- [Dataset excerpts]:

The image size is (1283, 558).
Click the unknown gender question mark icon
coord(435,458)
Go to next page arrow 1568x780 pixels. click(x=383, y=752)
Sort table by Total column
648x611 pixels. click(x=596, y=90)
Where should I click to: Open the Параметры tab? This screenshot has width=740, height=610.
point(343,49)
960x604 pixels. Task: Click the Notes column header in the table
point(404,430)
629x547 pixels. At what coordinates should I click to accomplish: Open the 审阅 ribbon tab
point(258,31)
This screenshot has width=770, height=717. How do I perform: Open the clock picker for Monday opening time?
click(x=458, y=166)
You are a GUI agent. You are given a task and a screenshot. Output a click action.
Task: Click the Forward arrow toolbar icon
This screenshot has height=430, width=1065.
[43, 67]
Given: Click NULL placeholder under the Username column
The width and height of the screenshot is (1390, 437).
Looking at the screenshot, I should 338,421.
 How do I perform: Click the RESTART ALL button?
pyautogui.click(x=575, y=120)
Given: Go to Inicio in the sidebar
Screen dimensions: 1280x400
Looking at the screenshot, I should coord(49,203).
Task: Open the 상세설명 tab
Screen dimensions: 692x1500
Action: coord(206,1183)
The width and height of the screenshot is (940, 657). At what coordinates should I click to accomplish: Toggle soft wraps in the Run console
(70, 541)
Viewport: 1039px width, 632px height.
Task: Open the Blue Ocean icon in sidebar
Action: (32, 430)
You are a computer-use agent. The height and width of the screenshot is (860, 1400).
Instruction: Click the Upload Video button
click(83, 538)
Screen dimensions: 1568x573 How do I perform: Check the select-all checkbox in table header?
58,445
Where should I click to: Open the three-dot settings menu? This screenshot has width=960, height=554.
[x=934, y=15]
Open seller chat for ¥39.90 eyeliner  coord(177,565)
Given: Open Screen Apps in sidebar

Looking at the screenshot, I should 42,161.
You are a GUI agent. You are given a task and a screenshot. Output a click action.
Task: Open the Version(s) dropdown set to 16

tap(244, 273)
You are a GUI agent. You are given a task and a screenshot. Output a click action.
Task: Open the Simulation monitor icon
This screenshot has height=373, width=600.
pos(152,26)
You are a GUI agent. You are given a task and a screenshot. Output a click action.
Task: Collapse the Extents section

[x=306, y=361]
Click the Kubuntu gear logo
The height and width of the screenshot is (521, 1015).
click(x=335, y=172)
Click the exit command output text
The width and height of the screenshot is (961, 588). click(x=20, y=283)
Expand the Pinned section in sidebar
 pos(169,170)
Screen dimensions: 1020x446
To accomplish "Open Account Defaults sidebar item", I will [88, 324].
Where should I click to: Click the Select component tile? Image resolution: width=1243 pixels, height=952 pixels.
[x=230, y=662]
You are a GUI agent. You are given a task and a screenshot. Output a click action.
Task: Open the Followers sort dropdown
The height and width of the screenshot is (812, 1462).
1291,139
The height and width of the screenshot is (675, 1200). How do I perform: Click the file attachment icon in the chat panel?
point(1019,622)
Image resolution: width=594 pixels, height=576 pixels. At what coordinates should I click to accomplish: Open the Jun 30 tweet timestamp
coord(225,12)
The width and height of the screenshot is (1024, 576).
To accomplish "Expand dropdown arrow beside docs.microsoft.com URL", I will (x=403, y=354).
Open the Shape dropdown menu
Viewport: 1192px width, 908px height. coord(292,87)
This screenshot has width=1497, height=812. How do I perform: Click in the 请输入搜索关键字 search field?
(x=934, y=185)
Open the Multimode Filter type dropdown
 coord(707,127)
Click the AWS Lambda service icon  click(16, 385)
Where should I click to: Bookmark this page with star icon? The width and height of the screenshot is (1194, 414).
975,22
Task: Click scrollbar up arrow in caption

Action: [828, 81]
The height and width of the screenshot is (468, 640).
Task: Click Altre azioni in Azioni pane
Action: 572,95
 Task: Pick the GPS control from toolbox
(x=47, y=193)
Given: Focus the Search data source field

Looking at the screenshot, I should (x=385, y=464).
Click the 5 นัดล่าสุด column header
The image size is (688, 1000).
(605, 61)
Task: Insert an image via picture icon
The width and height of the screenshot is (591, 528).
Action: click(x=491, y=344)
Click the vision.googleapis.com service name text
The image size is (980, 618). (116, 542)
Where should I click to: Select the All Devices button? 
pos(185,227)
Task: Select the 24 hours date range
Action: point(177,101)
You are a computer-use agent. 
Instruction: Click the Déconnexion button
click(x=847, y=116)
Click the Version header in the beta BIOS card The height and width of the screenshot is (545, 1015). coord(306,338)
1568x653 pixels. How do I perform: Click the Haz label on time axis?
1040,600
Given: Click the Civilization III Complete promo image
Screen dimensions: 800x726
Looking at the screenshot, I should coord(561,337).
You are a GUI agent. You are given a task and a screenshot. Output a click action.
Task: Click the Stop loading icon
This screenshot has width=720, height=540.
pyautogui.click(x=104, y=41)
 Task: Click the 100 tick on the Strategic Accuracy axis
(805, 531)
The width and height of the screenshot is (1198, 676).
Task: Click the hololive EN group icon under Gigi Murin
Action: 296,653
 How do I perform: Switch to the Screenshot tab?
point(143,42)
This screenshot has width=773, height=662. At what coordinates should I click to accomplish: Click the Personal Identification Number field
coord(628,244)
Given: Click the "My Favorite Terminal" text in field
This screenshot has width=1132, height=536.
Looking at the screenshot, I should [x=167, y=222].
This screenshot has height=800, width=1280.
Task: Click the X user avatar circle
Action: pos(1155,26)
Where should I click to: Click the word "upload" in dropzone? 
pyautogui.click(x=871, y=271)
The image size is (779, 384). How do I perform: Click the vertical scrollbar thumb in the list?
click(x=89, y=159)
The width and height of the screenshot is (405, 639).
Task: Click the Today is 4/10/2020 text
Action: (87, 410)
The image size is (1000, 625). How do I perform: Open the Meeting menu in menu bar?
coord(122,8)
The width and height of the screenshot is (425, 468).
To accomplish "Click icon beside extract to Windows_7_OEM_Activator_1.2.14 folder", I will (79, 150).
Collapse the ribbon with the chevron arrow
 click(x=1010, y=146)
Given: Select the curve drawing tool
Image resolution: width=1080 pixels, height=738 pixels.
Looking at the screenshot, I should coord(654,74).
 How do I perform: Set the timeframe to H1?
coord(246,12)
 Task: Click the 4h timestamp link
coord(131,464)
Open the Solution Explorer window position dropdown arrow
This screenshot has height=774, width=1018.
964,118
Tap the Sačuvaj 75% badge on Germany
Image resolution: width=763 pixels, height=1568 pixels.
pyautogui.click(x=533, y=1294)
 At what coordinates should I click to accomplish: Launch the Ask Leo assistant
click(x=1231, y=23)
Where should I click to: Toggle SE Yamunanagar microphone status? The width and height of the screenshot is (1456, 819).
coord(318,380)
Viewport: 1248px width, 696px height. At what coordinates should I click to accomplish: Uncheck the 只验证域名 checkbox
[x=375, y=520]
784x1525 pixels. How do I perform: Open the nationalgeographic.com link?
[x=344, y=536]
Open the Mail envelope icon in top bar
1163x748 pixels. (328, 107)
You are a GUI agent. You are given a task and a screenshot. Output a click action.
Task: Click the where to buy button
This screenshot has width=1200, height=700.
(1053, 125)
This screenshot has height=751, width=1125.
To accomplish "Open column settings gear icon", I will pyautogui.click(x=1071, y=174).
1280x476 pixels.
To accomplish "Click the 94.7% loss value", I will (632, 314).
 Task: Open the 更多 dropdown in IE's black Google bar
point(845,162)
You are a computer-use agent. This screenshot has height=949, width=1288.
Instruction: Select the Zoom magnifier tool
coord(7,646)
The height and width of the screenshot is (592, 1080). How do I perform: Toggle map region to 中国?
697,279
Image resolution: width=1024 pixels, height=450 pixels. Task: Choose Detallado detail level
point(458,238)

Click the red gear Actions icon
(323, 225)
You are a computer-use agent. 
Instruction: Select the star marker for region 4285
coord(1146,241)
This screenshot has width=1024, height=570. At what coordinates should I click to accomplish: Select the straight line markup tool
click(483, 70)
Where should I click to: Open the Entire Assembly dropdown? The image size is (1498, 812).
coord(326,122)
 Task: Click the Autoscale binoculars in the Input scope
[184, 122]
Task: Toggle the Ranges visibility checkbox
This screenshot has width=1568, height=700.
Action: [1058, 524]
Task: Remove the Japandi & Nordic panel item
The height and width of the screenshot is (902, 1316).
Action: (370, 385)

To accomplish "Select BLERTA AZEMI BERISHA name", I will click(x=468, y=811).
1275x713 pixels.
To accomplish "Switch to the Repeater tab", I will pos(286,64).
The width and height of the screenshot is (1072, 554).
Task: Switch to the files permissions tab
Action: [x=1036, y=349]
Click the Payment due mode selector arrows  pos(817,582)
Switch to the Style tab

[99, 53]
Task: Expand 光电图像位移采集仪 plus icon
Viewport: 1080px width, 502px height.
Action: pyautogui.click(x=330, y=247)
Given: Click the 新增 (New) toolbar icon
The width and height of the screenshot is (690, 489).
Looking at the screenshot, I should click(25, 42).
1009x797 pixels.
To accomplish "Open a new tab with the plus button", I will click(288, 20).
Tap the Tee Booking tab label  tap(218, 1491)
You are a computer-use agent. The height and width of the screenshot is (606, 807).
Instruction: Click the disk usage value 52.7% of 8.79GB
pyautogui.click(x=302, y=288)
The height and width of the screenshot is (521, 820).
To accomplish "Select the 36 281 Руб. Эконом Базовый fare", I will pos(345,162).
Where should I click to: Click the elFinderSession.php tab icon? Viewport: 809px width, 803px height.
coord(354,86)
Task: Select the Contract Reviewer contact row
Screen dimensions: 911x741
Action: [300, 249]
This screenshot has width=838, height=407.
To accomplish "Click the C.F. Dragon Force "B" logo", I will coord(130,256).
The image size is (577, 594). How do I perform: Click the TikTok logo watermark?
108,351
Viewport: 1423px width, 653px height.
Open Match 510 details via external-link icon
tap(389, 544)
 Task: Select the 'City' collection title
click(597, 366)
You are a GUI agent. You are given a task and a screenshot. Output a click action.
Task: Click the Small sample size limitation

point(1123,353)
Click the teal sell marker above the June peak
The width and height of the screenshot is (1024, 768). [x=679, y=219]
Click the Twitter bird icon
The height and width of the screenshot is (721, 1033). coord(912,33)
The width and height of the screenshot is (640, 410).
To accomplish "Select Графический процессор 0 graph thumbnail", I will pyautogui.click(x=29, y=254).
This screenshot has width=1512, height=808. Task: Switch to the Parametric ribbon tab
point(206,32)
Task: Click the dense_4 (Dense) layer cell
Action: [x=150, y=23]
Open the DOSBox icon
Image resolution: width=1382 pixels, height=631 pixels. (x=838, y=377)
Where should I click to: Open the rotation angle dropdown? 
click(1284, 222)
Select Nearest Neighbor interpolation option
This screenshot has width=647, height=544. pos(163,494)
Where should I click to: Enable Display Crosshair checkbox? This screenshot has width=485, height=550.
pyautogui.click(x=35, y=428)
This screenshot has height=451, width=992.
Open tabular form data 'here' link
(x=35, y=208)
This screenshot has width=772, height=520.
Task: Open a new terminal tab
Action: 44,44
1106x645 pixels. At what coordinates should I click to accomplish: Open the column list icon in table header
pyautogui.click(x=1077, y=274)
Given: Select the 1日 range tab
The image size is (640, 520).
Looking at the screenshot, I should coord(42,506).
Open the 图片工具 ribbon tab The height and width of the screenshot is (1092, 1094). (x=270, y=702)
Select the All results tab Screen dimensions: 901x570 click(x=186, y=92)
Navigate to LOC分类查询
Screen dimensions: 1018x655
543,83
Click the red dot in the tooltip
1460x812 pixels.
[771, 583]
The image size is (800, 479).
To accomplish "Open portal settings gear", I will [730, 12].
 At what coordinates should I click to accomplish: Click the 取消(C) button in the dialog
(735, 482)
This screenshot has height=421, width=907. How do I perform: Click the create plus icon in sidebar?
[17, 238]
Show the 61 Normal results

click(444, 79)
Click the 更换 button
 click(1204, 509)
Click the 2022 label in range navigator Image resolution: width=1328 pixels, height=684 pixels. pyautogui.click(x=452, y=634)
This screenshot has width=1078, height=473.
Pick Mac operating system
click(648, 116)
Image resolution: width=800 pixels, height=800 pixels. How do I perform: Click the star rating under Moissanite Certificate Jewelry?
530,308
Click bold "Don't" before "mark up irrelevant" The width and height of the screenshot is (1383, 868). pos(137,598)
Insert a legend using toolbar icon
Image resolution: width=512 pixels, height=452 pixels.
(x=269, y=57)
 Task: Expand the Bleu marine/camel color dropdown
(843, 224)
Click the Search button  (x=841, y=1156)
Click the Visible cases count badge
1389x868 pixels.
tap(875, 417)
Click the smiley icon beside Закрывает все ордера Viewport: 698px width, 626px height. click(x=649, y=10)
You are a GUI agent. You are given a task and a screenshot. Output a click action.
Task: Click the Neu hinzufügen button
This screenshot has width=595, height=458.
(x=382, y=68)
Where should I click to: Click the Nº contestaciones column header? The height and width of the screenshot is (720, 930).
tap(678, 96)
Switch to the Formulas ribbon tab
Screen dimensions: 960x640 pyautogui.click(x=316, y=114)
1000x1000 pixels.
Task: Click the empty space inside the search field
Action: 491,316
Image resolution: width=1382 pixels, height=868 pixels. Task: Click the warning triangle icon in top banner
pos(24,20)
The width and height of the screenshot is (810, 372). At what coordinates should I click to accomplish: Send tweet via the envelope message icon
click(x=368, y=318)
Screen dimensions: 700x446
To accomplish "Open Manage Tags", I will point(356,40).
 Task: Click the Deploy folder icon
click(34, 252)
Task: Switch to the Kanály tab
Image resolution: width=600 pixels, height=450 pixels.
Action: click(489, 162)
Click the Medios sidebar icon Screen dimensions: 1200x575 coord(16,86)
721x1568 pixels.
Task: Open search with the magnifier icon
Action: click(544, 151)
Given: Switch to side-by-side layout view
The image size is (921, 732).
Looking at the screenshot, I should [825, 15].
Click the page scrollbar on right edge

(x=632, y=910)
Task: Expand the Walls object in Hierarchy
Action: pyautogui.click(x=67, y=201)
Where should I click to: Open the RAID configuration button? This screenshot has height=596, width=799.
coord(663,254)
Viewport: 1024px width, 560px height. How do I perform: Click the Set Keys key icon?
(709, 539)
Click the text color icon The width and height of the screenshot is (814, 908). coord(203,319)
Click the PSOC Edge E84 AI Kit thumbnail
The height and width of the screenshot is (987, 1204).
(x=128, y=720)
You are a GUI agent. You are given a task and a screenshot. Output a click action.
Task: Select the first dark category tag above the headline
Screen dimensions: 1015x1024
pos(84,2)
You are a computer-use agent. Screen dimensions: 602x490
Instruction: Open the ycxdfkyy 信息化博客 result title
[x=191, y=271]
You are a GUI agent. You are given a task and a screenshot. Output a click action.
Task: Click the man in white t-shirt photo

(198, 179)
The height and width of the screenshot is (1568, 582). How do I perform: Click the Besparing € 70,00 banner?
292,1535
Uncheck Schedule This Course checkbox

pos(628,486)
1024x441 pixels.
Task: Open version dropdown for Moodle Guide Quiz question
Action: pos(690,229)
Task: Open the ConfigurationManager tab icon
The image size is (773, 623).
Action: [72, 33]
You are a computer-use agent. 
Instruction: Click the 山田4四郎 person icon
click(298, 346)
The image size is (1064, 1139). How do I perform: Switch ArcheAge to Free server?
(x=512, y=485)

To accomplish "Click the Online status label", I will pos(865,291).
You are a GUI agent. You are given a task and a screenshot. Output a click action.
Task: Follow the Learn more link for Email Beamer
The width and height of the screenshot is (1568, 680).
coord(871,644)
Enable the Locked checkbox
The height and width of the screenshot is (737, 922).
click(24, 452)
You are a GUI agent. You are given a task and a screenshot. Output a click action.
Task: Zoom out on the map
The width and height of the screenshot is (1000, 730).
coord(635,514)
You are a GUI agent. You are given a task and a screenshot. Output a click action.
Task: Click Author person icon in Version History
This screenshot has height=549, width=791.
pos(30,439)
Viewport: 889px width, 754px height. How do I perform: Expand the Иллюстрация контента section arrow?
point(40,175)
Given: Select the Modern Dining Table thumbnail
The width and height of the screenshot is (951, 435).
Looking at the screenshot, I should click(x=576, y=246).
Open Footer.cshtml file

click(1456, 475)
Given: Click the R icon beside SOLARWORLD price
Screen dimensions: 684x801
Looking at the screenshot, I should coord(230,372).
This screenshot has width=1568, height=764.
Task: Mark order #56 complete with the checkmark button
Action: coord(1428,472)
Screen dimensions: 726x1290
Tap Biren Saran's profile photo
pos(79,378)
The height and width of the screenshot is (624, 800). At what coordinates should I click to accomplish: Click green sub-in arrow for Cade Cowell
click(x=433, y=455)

- [What is required]: Collect the complete line wherever the string "item" appears in the records.

- [Finished task]:
To accomplish "Open Account Defaults sidebar item", I will [88, 324].
Task: Remove the Japandi & Nordic panel item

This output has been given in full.